Hadits ini pada riwayat Bukhari dan Muslim disebutkan bahwa
Ibnu Abu Mulaikah mengatakan :
“Ibnu ‘Abbas menulis bahwa sesungguhnya Nabi
Shallallahu 'alaihi wa Sallam telah menetapkan sumpah untuk orang yang
menyangkal dakwaan”.
Pada riwayat lain disebutkan sesungguhnya Nabi
Shallallahu 'alaihi wa Sallam bersabda :
“Sekiranya manusia dikabulkan apa
saja yang menjadi pengakuannya, niscaya orang-orang akan mudah menuntut darah
orang lain, harta orang lain. Akan tetapi, sumpah itu untuk orang yang
menyangkal dakwaan”.
Penulis kitab Al Arbain berkata: “Hadits ini
diriwayatkan Bukhari dan Muslim dalam Kitab Shahihnya dengan sanad bersambung
dari riwayat Ibnu ‘Abbas. Begitu pula riwayat para penyusun Kitab Sunnan dan
lain-lainnya”. Ushaili berkata: “Bila marfu’nya Hadits ini dengan kesaksian
Imam Bukhari dan Imam Muslim, maka tidaklah ada artinya anggapan bahwa Hadits
ini mauquf”. Penilain semacam itu tidak berarti berlawanan dan tidak juga
menyalahi.
Hadits ini merupakan salah satu pokok hukum Islam dan sumber
pegangan yang terpenting di kala terjadi perselisihan dan permusuhan antara
orang-orang yang bersengketa. Suatu perkara tidak boleh diputuskan semata-mata
berdasarkan pengakuan atau tuntutan dari seseorang.
Sabda beliau “niscaya
orang-orang akan menuntut darah orang lain atau hartanya” dipakai oleh sebagian
orang sebagai dasar untuk membatalkan pendapat Imam Malik, yang mengatakan
perlunya mendengarkan pengaduan korban yang mengatakan bahwa seseorang telah
melukai saya atau saya mempunyai tuntutan darah kepada seseorang. Sebab, jika
orang yang sedang sakit mengadu “Seseorang mempunyai pinjaman kepadaku satu
dinar atau satu dirham” Tidak boleh diperhatikan, maka pengaduan korban “Saya
mempunyai tuntutan darah kepada orang lain” lebih patut untuk tidak
diperhatikan. Dengan demikian, alasan tersebut tidak benar untuk membantah
pendapat Imam Malik dalam masalah ini karena Imam Malik tidak mendasarkan
pelaksaan qishash atau denda hanya pada perkataan penggugat atau sumpah korban,
tetapi menjadikan pengakuan korban “Saya mempunyai tuntutan darah kepada
seseorang” sebagai keterangan tambahan yang menguatkan bukti penggugat, sampai
orang yang digugat berani bersumpah ketika ia mengingkarinya, sebagaimana yang
berlaku pada berbagai macam keterangan tambahan.
Sabda beliau: “Akan
tetapi, sumpah itu untuk orang yang menyangkal (dakwaan)” menjadi kesepakatan
para ulama untuk menyumpah penyangkalan orang yang didakwa dalam urusan harta.

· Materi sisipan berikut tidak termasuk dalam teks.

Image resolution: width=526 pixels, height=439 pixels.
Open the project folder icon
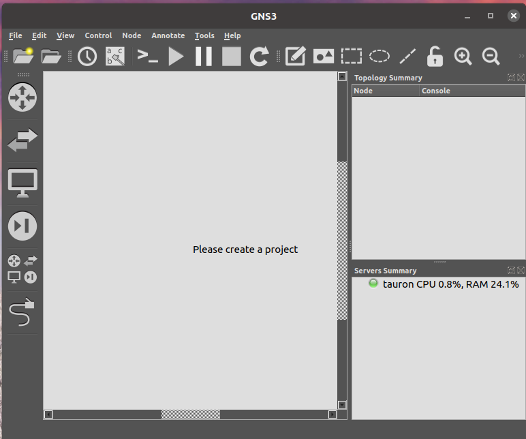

Akan tetapi, dalam urusan lain mereka masih berbeda pendapat. Sebagian ulama
menyatakan hal ini wajib berlaku kepada setiap orang yang menyangkal dakwaan di
dalam sesuatu hak, dalam thalaq, dalam pernikahan, atau dalam pembebasan budak
berdasarkan pada keumuman Hadits ini. Jika orang yang didakwa tidak mau
bersumpah, maka tuduhannya dipenuhi.
Abu Hanifah berkata: “Sumpah itu
diberlakukan dalam kasus thalaq, nikah, dan pembebasan budak. Jika tidak mau
bersumpah, maka tuduhannya dipenuhi”. Dan dia berkata: “Dalam kasus pidana
tidak boleh digunakan sumpah (sebagai alat bukti)”.